## What is being asked
Write out, without any change, the lines in the material below that run from the line with "Food & Drink (45, 1930)" through the line with "Instagram [button] (145, 2565)", both included.

## Data for analysis

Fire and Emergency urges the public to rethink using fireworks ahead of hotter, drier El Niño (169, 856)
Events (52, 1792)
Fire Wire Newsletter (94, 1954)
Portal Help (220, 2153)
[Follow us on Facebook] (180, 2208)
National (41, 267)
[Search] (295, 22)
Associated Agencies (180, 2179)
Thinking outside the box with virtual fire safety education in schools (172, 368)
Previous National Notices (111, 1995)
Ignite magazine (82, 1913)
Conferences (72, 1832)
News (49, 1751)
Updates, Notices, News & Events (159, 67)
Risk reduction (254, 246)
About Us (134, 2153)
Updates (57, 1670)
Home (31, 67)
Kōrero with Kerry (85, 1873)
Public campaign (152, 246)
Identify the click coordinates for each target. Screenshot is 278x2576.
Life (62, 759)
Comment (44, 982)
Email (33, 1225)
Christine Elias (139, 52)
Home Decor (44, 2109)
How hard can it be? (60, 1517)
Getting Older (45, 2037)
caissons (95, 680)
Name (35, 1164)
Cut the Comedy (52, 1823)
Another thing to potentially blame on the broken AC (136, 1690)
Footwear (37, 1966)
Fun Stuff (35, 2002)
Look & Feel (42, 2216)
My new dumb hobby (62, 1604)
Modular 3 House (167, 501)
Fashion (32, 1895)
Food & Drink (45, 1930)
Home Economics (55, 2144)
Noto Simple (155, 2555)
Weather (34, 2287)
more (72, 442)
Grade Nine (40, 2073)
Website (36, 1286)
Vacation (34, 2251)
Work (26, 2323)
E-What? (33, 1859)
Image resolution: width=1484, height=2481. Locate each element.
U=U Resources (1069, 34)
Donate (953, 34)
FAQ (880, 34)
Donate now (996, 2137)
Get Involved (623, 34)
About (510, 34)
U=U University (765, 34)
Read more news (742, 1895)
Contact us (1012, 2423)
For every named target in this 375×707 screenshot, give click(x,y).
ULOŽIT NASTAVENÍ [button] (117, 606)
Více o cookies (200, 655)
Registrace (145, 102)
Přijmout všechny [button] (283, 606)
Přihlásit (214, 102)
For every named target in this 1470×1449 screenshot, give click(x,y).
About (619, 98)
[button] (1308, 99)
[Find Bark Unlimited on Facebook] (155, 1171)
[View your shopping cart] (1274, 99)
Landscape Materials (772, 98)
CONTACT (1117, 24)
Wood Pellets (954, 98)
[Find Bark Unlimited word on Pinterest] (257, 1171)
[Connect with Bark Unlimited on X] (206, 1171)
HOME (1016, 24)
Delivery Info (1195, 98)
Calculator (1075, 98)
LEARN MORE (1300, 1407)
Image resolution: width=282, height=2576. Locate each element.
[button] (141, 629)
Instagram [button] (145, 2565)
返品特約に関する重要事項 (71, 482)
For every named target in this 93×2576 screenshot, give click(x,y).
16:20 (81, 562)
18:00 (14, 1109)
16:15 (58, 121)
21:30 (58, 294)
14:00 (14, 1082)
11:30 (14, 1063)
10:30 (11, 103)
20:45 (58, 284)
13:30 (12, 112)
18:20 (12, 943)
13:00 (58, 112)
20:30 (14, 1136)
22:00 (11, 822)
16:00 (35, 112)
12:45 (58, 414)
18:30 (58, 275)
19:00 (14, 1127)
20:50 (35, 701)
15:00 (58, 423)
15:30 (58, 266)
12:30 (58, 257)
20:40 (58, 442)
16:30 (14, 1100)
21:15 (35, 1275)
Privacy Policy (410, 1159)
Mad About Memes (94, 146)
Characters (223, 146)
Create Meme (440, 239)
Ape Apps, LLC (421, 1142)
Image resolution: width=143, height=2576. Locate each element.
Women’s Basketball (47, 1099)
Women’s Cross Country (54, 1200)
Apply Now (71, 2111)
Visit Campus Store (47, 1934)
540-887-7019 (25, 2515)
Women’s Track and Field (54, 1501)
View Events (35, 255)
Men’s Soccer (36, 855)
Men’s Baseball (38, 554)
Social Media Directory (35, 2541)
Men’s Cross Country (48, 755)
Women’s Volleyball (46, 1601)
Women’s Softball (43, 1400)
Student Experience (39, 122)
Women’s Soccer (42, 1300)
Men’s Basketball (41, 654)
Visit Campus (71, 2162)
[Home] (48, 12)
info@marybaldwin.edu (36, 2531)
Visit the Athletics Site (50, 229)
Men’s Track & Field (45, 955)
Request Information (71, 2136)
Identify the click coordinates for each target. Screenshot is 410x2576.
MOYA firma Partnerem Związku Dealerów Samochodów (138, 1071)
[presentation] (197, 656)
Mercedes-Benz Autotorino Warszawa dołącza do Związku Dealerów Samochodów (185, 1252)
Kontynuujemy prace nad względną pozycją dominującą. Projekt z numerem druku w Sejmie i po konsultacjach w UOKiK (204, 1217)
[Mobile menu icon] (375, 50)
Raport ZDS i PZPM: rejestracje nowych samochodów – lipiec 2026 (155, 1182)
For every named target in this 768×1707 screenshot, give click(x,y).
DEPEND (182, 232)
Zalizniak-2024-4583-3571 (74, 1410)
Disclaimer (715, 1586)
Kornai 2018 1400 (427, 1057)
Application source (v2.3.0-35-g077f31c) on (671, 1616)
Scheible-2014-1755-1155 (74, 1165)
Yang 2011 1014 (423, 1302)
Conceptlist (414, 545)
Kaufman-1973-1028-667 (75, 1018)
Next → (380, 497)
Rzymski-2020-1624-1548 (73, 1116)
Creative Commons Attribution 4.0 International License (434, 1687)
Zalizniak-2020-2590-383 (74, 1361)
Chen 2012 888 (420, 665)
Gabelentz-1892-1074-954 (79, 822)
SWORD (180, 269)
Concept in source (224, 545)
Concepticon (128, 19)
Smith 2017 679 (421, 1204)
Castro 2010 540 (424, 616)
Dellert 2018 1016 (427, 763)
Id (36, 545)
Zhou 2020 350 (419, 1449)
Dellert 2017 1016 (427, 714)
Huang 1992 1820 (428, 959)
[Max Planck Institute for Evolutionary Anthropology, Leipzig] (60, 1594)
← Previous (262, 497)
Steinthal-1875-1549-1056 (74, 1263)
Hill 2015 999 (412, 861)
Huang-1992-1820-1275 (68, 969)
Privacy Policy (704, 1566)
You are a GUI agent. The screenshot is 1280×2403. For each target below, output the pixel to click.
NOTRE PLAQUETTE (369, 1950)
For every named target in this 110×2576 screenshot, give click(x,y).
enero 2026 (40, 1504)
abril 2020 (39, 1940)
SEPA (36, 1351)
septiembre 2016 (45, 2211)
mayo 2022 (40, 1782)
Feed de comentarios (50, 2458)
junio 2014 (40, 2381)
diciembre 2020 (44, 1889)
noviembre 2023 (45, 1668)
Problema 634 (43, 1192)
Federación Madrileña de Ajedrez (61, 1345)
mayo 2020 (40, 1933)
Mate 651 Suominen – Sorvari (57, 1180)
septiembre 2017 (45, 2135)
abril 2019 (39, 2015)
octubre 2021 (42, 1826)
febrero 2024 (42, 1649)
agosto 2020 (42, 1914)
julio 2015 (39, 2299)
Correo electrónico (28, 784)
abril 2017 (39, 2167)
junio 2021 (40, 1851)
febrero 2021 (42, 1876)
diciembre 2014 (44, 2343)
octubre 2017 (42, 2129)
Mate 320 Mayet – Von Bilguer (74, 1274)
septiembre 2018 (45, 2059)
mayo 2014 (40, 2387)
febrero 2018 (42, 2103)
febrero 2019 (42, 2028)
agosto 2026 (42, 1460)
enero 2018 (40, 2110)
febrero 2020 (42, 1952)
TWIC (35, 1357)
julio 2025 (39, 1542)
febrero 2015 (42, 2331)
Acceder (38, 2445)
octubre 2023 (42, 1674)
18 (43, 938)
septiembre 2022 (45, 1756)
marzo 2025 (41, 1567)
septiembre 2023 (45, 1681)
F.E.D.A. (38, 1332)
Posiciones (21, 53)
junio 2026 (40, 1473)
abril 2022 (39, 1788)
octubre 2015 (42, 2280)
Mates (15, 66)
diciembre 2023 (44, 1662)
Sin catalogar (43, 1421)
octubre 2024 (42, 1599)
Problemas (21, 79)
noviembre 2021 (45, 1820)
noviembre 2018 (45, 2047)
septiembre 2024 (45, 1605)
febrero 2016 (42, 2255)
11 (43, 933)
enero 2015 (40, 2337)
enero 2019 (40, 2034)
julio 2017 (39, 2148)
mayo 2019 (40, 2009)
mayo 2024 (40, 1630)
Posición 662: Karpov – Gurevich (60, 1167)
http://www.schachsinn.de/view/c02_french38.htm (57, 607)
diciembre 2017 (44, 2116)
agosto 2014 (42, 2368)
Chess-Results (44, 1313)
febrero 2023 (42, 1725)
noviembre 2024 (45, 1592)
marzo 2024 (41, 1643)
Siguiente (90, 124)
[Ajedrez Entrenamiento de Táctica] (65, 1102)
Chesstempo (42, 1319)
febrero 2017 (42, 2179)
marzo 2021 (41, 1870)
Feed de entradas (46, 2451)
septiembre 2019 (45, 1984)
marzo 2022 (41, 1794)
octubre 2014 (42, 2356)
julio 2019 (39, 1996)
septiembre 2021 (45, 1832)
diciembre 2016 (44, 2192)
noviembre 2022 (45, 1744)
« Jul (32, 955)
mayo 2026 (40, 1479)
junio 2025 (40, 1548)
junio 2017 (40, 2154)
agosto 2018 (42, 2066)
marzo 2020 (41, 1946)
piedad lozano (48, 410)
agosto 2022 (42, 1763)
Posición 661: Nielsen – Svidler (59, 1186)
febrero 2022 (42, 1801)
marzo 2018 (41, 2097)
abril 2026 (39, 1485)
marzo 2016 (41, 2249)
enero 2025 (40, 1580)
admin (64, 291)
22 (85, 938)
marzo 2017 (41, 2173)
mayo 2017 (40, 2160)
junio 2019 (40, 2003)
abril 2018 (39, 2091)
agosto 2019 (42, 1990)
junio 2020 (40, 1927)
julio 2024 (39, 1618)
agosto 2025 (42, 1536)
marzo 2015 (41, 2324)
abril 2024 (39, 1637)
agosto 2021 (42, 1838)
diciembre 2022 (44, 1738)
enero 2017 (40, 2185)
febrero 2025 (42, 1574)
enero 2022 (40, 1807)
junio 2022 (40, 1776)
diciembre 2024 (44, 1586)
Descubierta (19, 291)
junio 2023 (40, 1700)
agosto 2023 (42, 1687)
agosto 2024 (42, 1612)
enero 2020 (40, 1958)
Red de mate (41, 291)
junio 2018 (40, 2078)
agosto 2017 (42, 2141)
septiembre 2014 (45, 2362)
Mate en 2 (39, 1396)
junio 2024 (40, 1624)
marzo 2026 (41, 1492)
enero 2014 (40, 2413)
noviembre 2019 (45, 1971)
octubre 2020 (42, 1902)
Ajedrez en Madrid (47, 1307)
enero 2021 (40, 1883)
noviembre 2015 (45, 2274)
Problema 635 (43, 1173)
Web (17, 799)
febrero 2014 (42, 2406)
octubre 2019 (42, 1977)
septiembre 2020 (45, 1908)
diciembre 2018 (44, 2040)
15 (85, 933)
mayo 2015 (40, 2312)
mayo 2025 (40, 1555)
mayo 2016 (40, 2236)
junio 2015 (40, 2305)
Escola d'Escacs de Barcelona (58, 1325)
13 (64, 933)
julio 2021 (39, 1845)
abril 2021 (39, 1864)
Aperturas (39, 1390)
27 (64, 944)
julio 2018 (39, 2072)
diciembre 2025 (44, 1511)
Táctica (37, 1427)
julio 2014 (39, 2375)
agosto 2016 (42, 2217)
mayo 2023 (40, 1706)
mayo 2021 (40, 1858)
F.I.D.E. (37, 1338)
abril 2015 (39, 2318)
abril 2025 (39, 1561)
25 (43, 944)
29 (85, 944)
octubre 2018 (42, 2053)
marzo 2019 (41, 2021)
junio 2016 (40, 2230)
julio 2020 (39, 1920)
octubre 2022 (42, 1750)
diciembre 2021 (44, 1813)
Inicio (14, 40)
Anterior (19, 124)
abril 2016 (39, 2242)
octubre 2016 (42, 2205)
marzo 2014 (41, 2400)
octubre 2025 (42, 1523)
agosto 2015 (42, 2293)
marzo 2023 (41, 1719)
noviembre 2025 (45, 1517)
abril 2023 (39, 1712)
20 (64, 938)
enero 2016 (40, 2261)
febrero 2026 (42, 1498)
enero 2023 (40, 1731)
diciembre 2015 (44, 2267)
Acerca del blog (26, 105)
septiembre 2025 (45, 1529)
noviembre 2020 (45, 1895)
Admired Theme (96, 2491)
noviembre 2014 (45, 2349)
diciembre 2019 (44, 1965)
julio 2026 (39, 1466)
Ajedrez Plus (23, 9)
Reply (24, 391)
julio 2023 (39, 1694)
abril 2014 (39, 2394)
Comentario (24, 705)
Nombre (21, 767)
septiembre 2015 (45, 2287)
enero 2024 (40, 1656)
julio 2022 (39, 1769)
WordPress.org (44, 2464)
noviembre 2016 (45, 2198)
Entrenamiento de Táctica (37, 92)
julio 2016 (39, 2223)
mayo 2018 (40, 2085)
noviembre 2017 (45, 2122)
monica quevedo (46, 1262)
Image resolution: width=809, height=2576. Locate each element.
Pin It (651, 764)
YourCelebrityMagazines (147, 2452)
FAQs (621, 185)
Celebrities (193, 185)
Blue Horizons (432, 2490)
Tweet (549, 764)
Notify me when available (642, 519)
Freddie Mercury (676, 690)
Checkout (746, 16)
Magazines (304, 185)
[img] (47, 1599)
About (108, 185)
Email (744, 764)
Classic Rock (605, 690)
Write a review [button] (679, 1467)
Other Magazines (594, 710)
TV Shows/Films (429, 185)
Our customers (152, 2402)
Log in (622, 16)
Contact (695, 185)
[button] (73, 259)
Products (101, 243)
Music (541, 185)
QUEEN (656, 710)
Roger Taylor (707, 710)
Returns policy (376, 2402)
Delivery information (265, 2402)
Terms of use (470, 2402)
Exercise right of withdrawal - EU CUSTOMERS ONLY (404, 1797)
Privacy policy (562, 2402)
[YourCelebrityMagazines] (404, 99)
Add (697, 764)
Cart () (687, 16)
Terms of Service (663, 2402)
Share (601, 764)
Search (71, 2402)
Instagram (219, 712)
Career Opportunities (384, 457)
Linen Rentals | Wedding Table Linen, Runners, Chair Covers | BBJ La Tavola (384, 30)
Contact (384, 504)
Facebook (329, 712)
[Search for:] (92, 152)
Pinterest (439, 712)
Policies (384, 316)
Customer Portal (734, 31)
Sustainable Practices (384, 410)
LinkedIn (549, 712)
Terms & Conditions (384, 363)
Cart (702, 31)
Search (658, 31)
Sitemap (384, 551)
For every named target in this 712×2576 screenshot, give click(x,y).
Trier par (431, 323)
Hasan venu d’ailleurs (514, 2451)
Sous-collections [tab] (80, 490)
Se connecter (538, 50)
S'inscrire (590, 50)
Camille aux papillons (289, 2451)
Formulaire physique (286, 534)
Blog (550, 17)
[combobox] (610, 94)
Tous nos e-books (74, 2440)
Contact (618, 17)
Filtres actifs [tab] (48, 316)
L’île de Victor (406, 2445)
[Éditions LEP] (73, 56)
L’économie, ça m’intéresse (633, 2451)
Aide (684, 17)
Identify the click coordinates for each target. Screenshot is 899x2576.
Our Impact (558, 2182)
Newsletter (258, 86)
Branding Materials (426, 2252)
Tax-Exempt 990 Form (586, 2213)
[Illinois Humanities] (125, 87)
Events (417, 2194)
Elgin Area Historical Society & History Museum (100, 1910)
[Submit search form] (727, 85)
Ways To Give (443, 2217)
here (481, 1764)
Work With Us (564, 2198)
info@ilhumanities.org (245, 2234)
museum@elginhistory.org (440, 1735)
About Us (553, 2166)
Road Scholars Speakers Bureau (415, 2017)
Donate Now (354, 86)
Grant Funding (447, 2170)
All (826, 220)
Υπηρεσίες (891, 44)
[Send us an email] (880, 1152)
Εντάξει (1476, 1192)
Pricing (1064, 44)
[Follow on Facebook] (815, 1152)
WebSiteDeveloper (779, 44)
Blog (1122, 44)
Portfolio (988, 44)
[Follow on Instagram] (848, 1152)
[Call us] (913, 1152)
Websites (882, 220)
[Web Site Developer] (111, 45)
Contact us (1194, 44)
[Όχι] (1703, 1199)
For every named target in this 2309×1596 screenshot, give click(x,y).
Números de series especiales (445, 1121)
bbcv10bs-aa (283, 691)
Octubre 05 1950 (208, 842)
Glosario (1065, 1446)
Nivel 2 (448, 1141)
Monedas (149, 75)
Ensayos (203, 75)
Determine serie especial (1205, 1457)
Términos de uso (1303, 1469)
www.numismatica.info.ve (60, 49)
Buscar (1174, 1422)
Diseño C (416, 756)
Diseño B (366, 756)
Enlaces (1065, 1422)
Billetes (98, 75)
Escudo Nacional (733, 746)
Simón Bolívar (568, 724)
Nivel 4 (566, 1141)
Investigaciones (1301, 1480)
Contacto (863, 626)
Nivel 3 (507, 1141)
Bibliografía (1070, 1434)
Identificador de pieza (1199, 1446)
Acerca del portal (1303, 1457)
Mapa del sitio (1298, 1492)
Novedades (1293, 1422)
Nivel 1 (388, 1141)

## Written solution
Food & Drink (45, 1930)
Home Economics (55, 2144)
Noto Simple (155, 2555)
Weather (34, 2287)
more (72, 442)
Grade Nine (40, 2073)
Website (36, 1286)
Vacation (34, 2251)
Work (26, 2323)
E-What? (33, 1859)
Image resolution: width=1484, height=2481. Locate each element.
U=U Resources (1069, 34)
Donate (953, 34)
FAQ (880, 34)
Donate now (996, 2137)
Get Involved (623, 34)
About (510, 34)
U=U University (765, 34)
Read more news (742, 1895)
Contact us (1012, 2423)
For every named target in this 375×707 screenshot, give click(x,y).
ULOŽIT NASTAVENÍ [button] (117, 606)
Více o cookies (200, 655)
Registrace (145, 102)
Přijmout všechny [button] (283, 606)
Přihlásit (214, 102)
For every named target in this 1470×1449 screenshot, give click(x,y).
About (619, 98)
[button] (1308, 99)
[Find Bark Unlimited on Facebook] (155, 1171)
[View your shopping cart] (1274, 99)
Landscape Materials (772, 98)
CONTACT (1117, 24)
Wood Pellets (954, 98)
[Find Bark Unlimited word on Pinterest] (257, 1171)
[Connect with Bark Unlimited on X] (206, 1171)
HOME (1016, 24)
Delivery Info (1195, 98)
Calculator (1075, 98)
LEARN MORE (1300, 1407)
Image resolution: width=282, height=2576. Locate each element.
[button] (141, 629)
Instagram [button] (145, 2565)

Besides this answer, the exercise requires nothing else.